Bongo Live Focuses On Marketing Via Mobile Phones

Taha Jiwaji saw a business opportunity when his parents could not afford to market their computer company to customers in Tanzania using traditional advertising methods, such as TV, radio, and print.

From this need Jiwaji’s company, Bongo Live, was born in 2010. The company offers a marketing service via mobile phones, specializing in group messaging, texting services and custom applications.

As a result, Bongo Live says it has leveraged the explosion of mobile phones in East Africa to make communication and advertising easy, efficient, and economical for its clients.

The company’s range of services is extensive, including group messaging, text offers, tailored texting services (such as raffles, voting, and surveys), and custom applications that cater to organizations and individuals of all varieties.

Jiwaji saw customers wanted to receive targeted and customized offers directly on their cell phones and local Tanzanian businesses were ready to deliver high-impact mobile marketing campaigns which not only engaged their customers, but kept them coming back.

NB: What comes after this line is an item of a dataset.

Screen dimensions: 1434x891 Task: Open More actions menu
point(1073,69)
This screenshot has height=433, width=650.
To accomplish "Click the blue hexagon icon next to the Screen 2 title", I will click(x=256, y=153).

Subscribers to the Bongo Live service supply the company with a list of contacts. Its team of marketing consultants then assists clients in creating text ads that match their marketing objectives and their brand. Next, the team uses a proprietary system to send text advertisements to clients’ customers. Broadcasters are able to send texts to any of their groups and contacts by signing in and using a tailored web platform. Additionally, Bongo Live continuously monitors its broadcast text traffic and receives delivery reports for all messages sent.

Jiwaji said his company has seen significant success and has even lured an investor or two, which has fueled speculation for Bongo Live’s expansion into the markets in neighboring countries such as Malawi, Burundi, Rwanda, Congo, and Ethiopia.

“We would like to expand to those countries,” he said. “We are just at the point where we want to become sustainable locally and have a very solid product before venturing out into a new market, because each market is completely new. It’s not like the U.S., where you move from one state to another where everything is the same, although just moving location slightly. The languages are different. The ways of doing business are different.”

Jiwaji said a local Tanzanian network is needed, and hopes more technology-related businesses will come to his country.

“We’re really trying to develop the tech community and grow the space, but we’re also trying to heavily promote the culture of collaboration and sharing, which is crucial to developing local technology products that solve local problems,” he said. “Those are some of our key aims.”